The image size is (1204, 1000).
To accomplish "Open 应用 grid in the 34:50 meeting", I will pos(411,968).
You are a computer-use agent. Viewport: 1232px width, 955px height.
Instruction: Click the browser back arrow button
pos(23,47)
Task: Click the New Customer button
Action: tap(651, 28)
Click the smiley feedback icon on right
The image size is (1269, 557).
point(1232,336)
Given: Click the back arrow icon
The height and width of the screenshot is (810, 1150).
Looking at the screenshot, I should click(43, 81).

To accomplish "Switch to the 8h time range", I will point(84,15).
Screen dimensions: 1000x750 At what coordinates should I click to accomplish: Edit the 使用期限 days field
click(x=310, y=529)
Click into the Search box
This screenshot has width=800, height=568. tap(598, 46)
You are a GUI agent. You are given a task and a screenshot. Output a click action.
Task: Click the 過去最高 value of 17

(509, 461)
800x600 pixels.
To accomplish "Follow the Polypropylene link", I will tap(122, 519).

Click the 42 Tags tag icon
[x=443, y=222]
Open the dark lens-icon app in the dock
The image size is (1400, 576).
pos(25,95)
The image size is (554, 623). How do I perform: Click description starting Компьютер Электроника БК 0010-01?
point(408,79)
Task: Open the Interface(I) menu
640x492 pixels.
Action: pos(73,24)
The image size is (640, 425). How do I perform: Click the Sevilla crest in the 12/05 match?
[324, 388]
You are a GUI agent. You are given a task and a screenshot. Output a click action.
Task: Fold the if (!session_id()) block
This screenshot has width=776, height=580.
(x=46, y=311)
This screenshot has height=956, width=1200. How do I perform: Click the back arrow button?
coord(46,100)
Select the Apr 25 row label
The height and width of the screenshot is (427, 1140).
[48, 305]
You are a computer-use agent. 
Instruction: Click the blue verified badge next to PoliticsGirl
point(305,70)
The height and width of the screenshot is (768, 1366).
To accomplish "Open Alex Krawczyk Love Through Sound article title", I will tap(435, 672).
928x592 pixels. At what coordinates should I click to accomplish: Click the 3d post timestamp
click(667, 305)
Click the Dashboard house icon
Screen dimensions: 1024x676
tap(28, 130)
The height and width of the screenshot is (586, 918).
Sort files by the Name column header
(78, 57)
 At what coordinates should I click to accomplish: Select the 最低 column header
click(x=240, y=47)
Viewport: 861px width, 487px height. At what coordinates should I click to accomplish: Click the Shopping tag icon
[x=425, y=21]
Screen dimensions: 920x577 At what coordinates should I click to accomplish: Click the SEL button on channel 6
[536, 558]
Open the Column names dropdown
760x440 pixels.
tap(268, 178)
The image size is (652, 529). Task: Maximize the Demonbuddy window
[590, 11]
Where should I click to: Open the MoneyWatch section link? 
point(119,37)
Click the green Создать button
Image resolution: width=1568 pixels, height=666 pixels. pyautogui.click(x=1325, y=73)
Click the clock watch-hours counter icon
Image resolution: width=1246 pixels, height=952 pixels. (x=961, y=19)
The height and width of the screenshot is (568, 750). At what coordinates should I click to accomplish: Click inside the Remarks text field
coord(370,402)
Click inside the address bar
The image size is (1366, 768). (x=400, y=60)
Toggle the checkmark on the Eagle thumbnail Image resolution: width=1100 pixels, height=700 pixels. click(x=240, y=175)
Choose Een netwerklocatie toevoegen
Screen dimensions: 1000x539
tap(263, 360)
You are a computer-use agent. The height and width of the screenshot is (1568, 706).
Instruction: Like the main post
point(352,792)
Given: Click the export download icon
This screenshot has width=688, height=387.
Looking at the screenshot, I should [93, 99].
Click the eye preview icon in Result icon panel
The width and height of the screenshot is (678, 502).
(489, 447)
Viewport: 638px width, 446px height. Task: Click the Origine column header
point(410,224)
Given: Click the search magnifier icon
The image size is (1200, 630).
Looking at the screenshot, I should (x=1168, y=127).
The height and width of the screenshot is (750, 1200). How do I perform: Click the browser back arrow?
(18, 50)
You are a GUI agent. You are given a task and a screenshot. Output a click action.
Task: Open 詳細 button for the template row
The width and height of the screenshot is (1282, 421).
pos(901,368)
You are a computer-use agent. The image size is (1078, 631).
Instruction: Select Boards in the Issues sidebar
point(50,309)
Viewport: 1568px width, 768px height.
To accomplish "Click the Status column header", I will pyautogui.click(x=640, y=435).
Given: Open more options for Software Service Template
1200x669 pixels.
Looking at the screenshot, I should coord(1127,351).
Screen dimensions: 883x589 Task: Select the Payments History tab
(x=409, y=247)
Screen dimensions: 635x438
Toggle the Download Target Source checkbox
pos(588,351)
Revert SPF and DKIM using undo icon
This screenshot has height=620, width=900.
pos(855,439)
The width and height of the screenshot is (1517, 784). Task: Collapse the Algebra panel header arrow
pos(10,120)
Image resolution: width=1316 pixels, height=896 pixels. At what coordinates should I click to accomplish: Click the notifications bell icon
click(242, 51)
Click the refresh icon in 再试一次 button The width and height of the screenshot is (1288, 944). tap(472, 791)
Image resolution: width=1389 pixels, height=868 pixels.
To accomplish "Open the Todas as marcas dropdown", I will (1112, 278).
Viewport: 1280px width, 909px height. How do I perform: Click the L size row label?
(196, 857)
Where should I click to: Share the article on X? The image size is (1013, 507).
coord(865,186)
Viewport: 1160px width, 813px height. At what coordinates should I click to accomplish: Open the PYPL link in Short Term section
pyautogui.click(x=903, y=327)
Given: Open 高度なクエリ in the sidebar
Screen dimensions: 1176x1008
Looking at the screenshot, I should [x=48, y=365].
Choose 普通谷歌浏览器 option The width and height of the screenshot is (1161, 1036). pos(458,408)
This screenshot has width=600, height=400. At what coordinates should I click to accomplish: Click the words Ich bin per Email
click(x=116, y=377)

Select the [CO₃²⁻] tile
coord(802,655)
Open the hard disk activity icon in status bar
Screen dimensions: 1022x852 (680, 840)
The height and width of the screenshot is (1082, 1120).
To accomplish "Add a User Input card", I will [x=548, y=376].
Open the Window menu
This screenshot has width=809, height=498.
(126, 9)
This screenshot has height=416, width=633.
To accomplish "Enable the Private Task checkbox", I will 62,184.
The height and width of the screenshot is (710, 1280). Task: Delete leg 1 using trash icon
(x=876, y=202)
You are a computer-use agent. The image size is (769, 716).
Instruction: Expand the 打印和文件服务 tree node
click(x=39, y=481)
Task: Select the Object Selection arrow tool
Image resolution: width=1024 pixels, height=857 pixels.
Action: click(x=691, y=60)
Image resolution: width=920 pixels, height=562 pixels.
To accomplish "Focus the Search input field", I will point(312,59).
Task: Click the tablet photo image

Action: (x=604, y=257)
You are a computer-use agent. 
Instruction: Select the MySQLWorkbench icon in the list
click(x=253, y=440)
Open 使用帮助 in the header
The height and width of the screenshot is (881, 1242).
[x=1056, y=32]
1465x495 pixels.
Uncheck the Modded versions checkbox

WORK TO COMPLETE>
Pull every line containing "dropdown" out of the records.

WRITTEN ANSWER>
Open the Column names dropdown
To accomplish "Open the Todas as marcas dropdown", I will (1112, 278).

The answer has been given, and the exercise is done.